Sig Ragga desplego su magia en Vorterix

Por Pablo Garcia Lima

Cada vez es más difícil escribir sobre la banda santafecina que viene creciendo mas y mas. Manteniendo la finura y la prolijidad a la que tienen acostumbrado a su público, Sig Ragga se presento el pasado viernes 6 de Mayo en el teatro Vorterix y dio una increíble presentación de sus dos materiales discográficos “Sig Ragga” primer disco y “Aquelarre” segundo y últimos disco lanzado en el año 2013.

En un Vorterix lleno y con telón cerrado se comenzaba a sentir la ansiedad, entre cantos y aplausos, por escuchar a la banda. Como es costumbre y bajo las influencias teatrales y cinematográficas de la banda, se dio la apertura del telón la cual dio comienzo a una armónica canción de piano como introducción del show. Una espesa cortina de humo cubría todo el escenario donde apenas se visualizaba a los músicos. De un momento a otro, cortando con el suave piano de fondo, comenzó bajo la potencia de la batería de “Pepo” Cortés y su hermano “Tavo” Cortes, “Orquesta en descomposición”. Un recurso muy utilizado por la banda es el pasaje de momentos tranquilos y pacíficos, a la explosión y la potencia. Esta dualidad armónica es una firma distintiva de Sig Ragga, sin lugar a dudas.
“El niño del jinete rojo” seria lo siguiente a ser interpretado, un detalle a ser mencionado es la característica estética y visual que monta la banda en escena, donde los cuatro integrantes (los hermanos Cortés en batería y piano, Juanjo Casals en bajo y Nicolás González en guitarra) se pintan por completo con una pintura metálica-brillante y visten unas túnicas blancas, emulando, desde mi visión, algo así como unos seres de otro planeta. Cambiando un poco la línea musical y yendo al primer disco con un sonido un poco mas reggae tocaron “Puntilla if Kaffa” que al igual que otros temas como “Orquesta en descomposición” y otras canciones, Tavo utiliza un lenguaje-dialecto en sus letras que es indescifrable y desconocido para cualquiera; otro sello distintivo de la banda.

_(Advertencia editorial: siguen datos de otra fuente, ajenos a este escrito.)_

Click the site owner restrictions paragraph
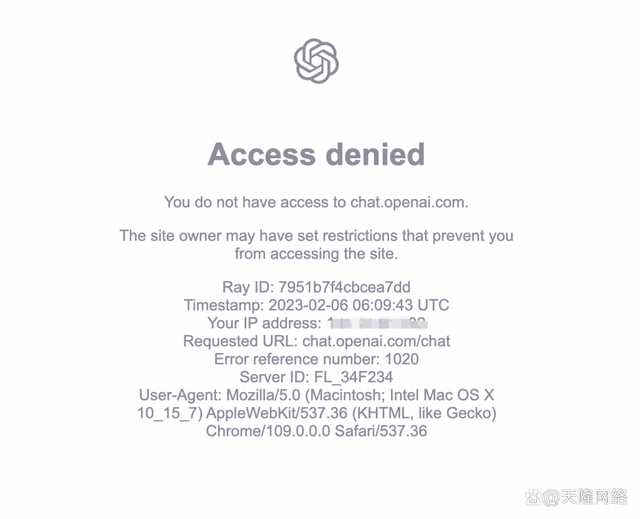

Rompiendo con la seguidilla de canciones del primer disco, pero manteniendo esa esencia tan peculiar, la banda interpreto “Invocación” tema de Aquelarre. Para este punto el espectáculo visual era increíble, entre el vestuario y la iluminación, pero además de esto la banda innovo con el montaje de un telón detrás de ellos, en la cual había un collage muy llamativo de Pepo (baterista), similar respecto a lo estético, de las tapas de sus dos discos, con elementos artísticos renacentistas y hasta grotescos.

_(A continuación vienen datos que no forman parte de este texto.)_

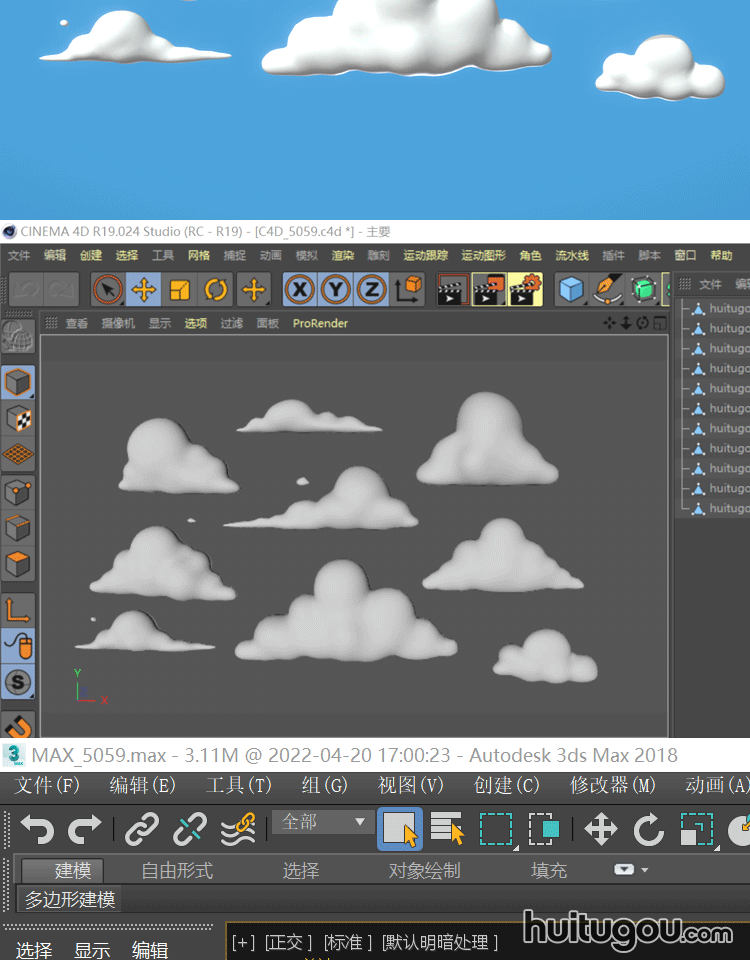Select the first huitugou object in list
This screenshot has height=960, width=750.
728,309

“Chaplin” y su belleza armónica hipnotizarían a todo el público, para después pasar a “Quise ser” con un sonido más movido y bailable. “Abrir y cerrar de noches” y “Pensado” serian lo siguiente, ambos temas muy armónicos y sensibles, aunque de discos diferentes. “Escalera y barco” daría el pie para luego tocar una de sus canciones mas características como es “Resistencia indígena” y después “continuidad de lo indivisible”. “Severino di Giovanni” seria lo ultimo con ese sonido más reggae, luego vendría una seguidilla del último disco con “De los seres durmientes”, “En el infinito” y “Tamate” este ultimo mucho mas movido, donde el publico bailo y se agito. “Feliz” daría el cierre a la primera etapa del show, con una versión totalmente nueva y diferente a lo que nos tiene acostumbrado Sig Ragga, mostrando la increíble capacidad multifacética que tiene la banda.

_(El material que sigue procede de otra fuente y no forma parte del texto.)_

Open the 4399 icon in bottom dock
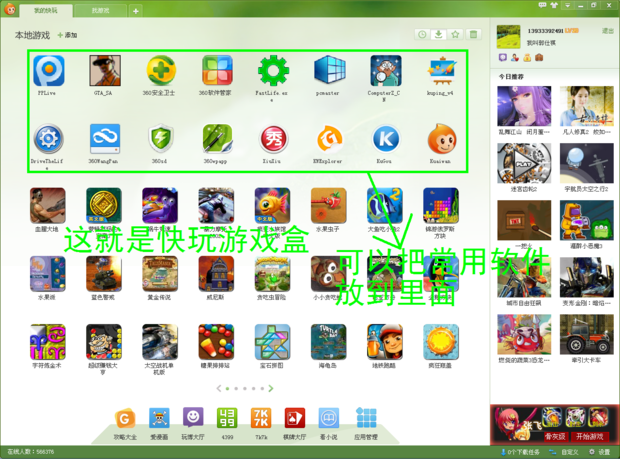 227,418
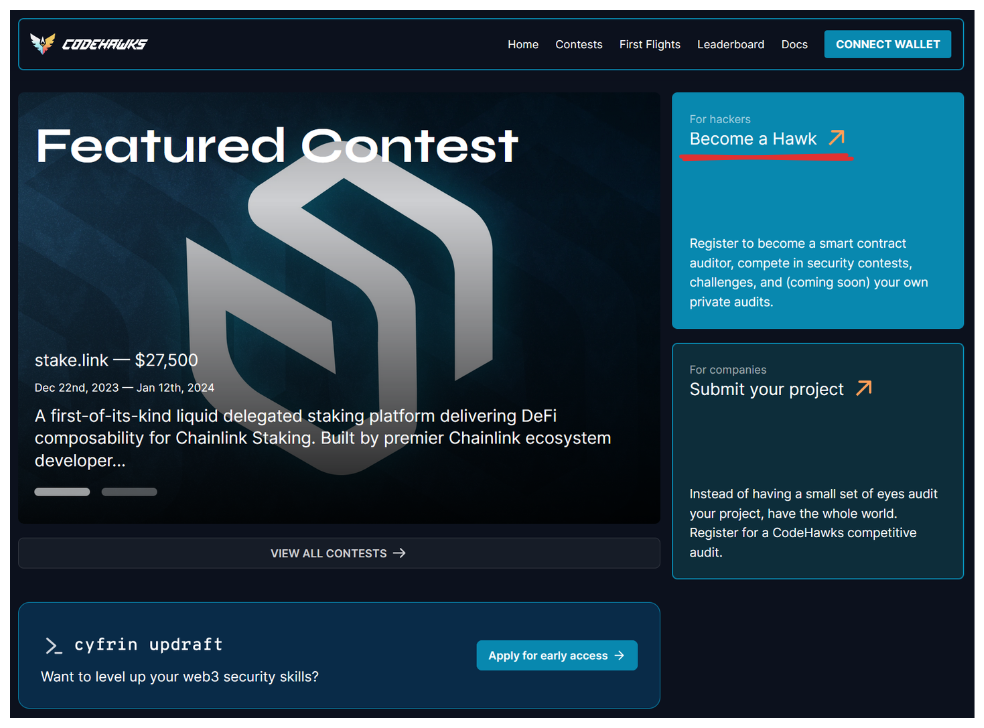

Un saludo indiferente y una escapada de todos los integrantes permitiría pensar que el show habría terminado, pero unos instantes después salieron para dar un cierre a todo poder y potencia como es “Rebelión de esclavos técnicos” y “Matata”, donde todo el publico bailo, pogueo y se descontrolo. En el cierre de la obra retomo la canción de piano del inicio para culminar el show, donde la banda se acerco al borde del escenario para dar una reverencia al público, saludarlo y despedirse. Un show que tuvo de todo, desde una paz total con todo el público con los ojos cerrados, a bailar amigablemente un reggae fuera de lo común y un descontrol a toda potencia. Sig Ragga es claramente una banda distinta a todo, desde sus múltiples aspectos distintivos a nivel escenográficos, como visuales y musicales. La banda santafecina consigue trascender lo que es un show musical y trasladan al oyente-espectador a otra dimensión, por lo menos durante la hora y media que dura el espectáculo.